'''
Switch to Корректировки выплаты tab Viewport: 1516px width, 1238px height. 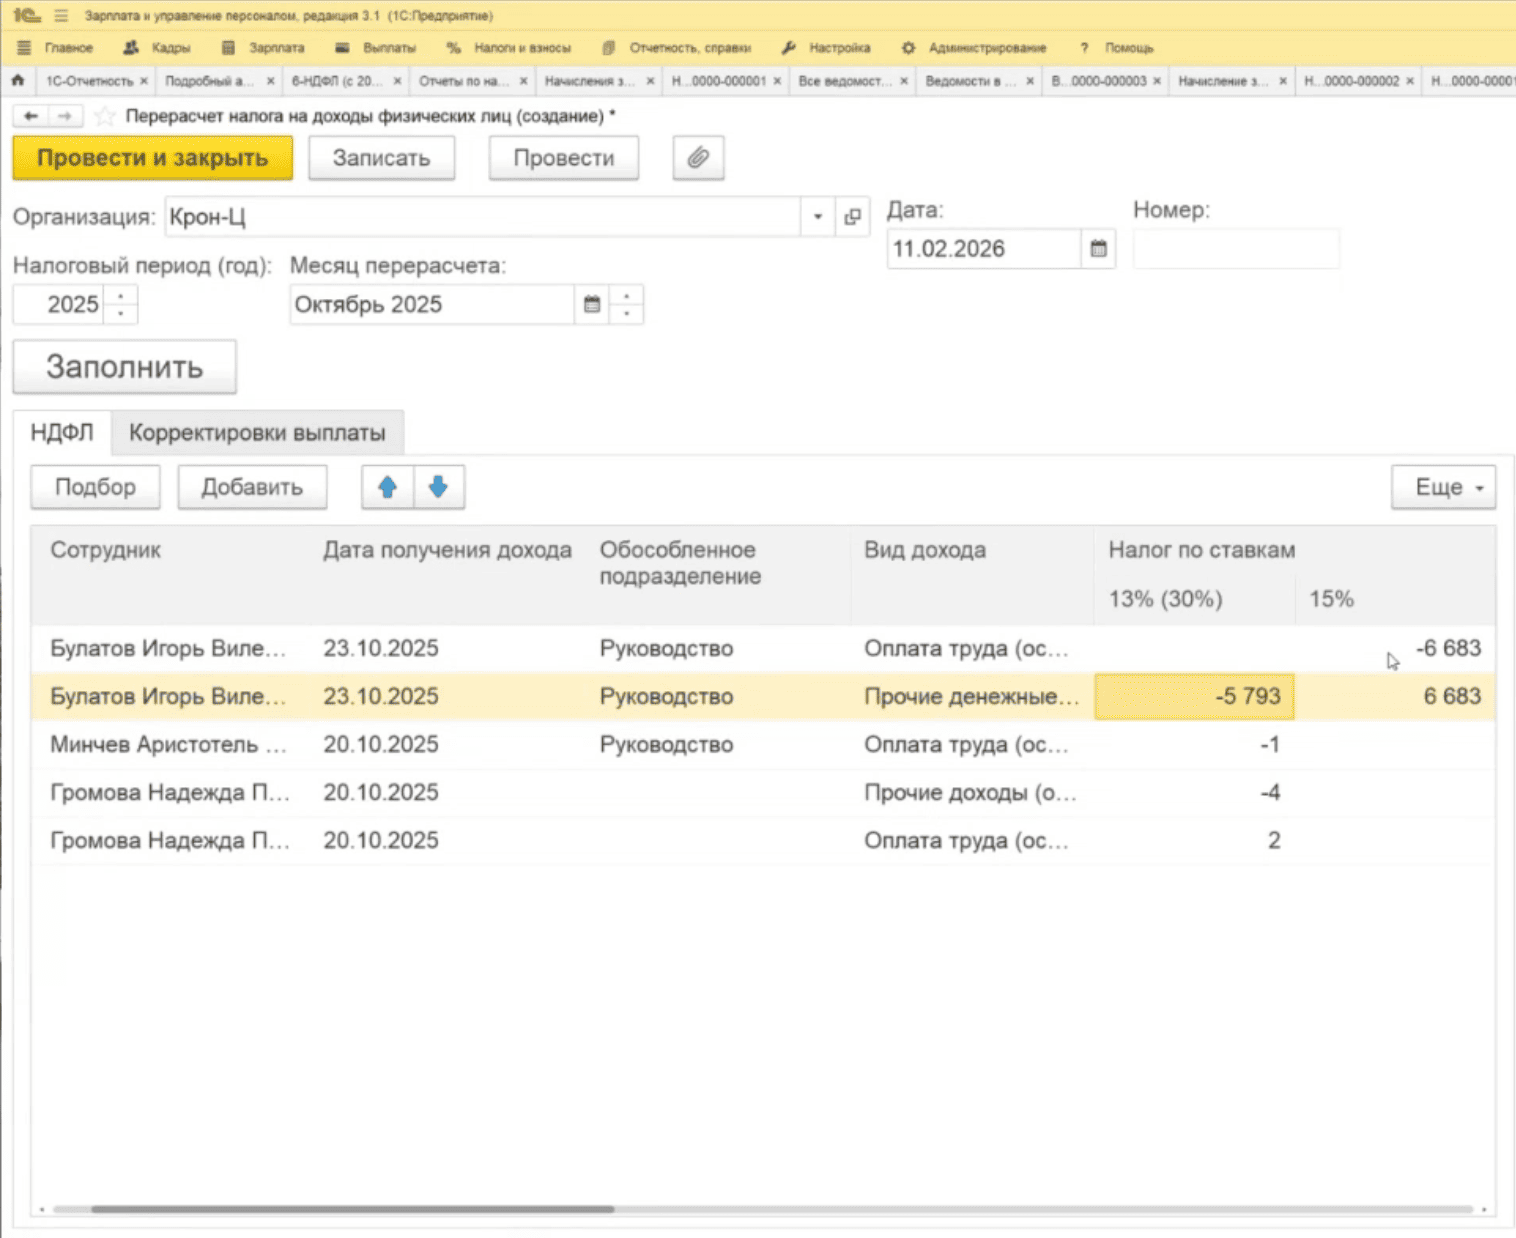[x=257, y=433]
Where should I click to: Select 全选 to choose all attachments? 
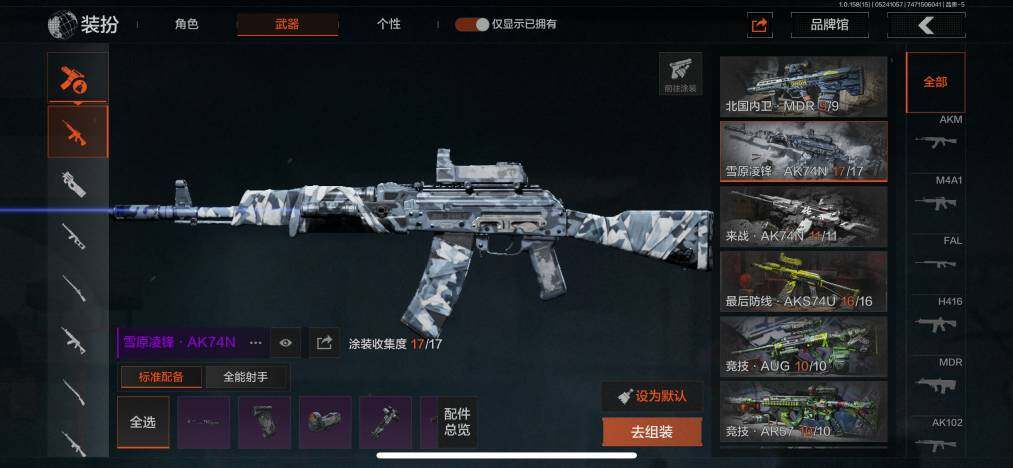(143, 422)
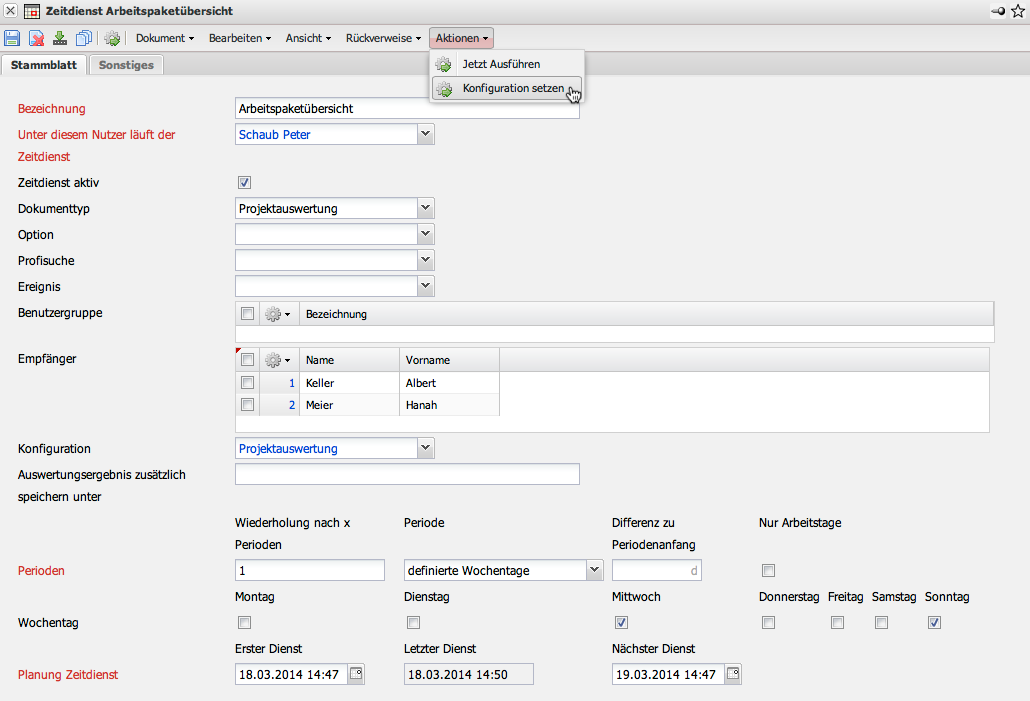Open the Periode dropdown with definierte Wochentage
1030x701 pixels.
click(595, 570)
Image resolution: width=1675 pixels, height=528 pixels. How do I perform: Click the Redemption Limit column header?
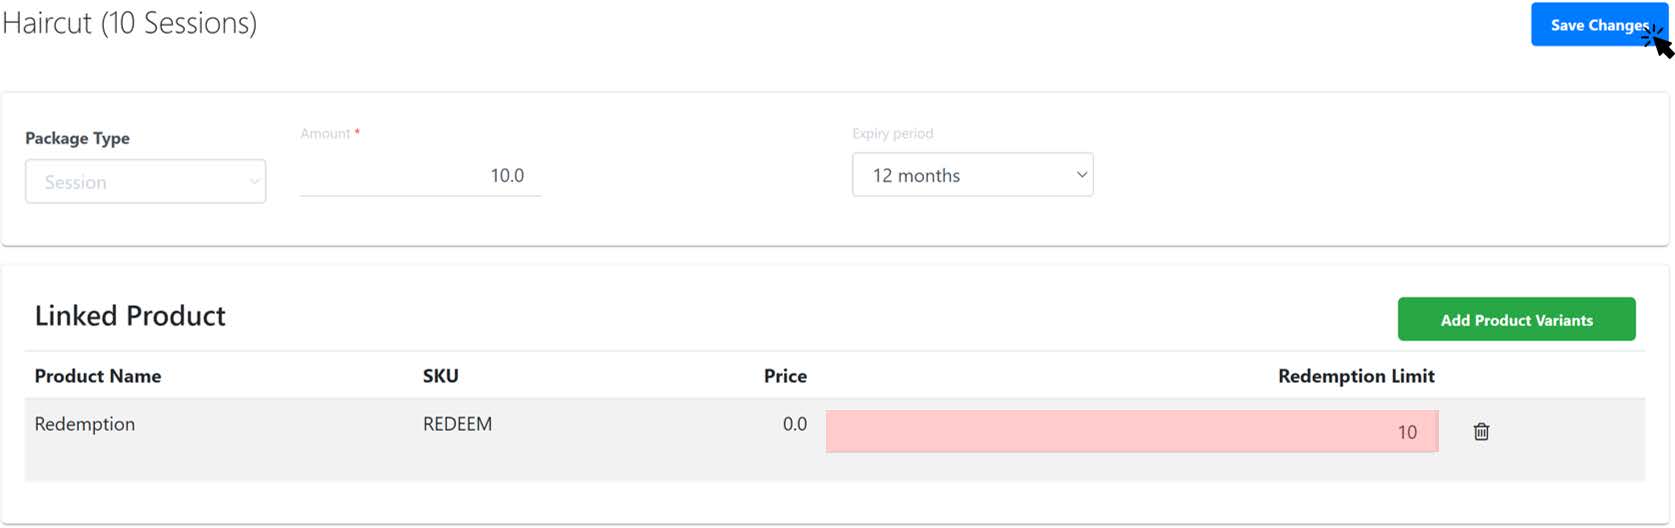(x=1356, y=376)
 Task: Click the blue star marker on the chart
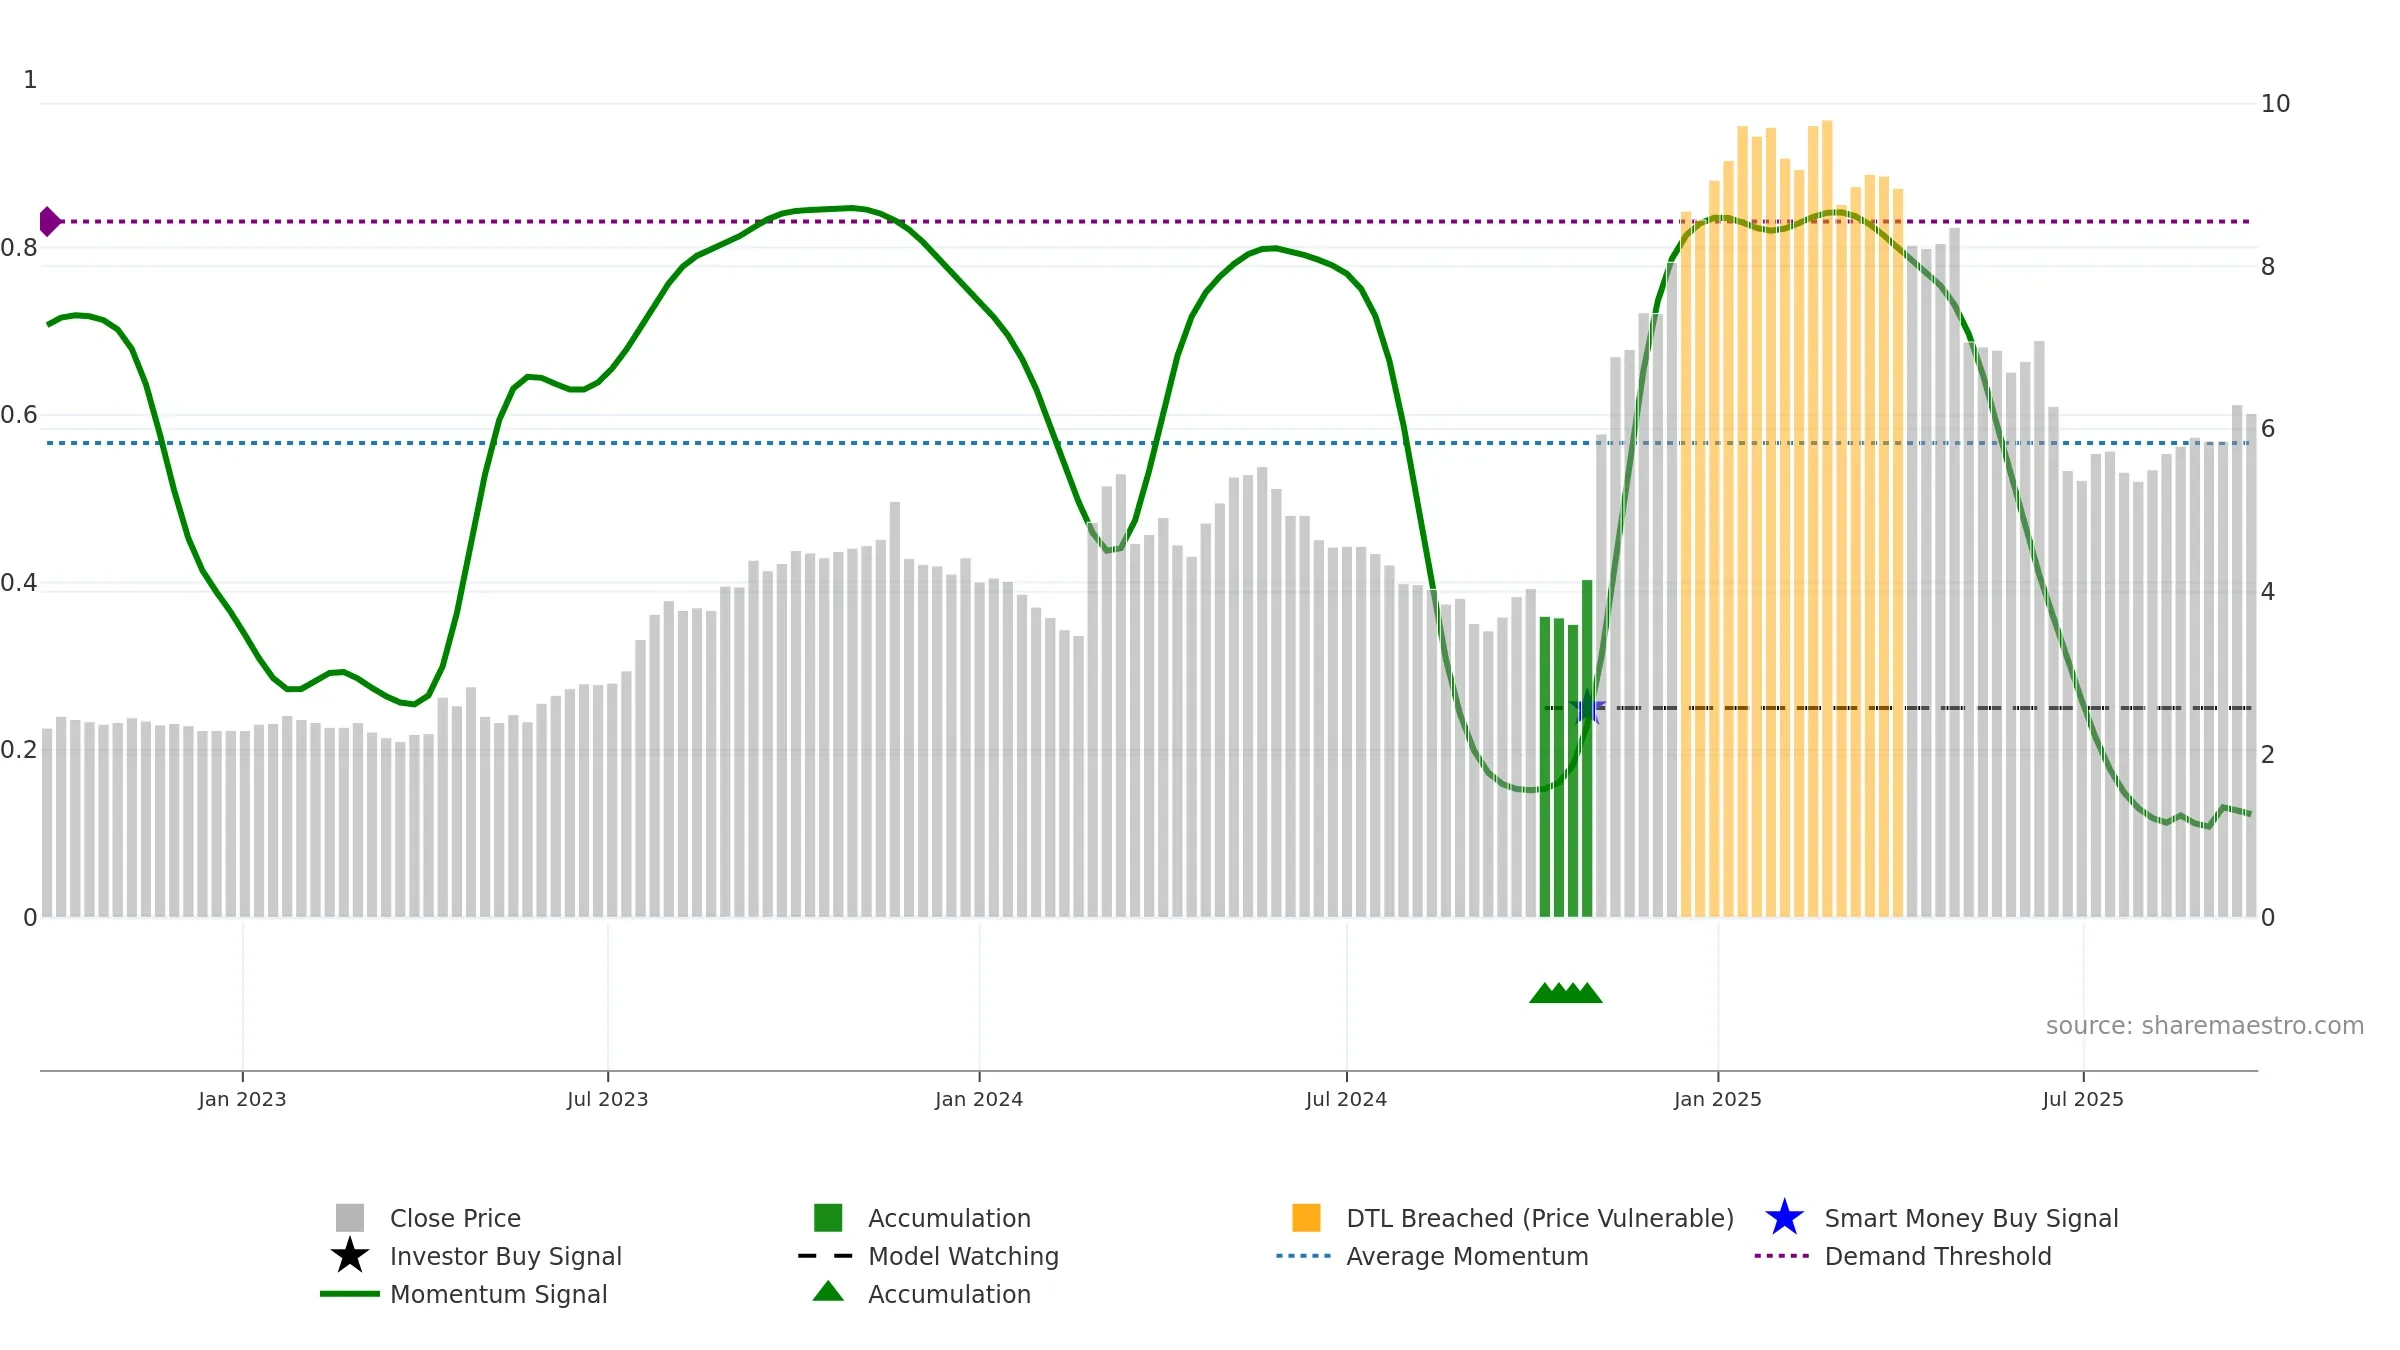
'''
YOUR OBJECTIVE.
Set down exactly, from the line that contains "Where should I" through the last line of the data, each line as it stands, and leave the pictures out.

SOLUTION BELOW.
Where should I click to: Select 全选 to choose all attachments? 
(143, 422)
Open the Periode dropdown with definierte Wochentage
1030x701 pixels.
click(595, 570)
Image resolution: width=1675 pixels, height=528 pixels. How do I perform: Click the Redemption Limit column header?
(x=1356, y=376)
 Task: Click the blue star marker on the chart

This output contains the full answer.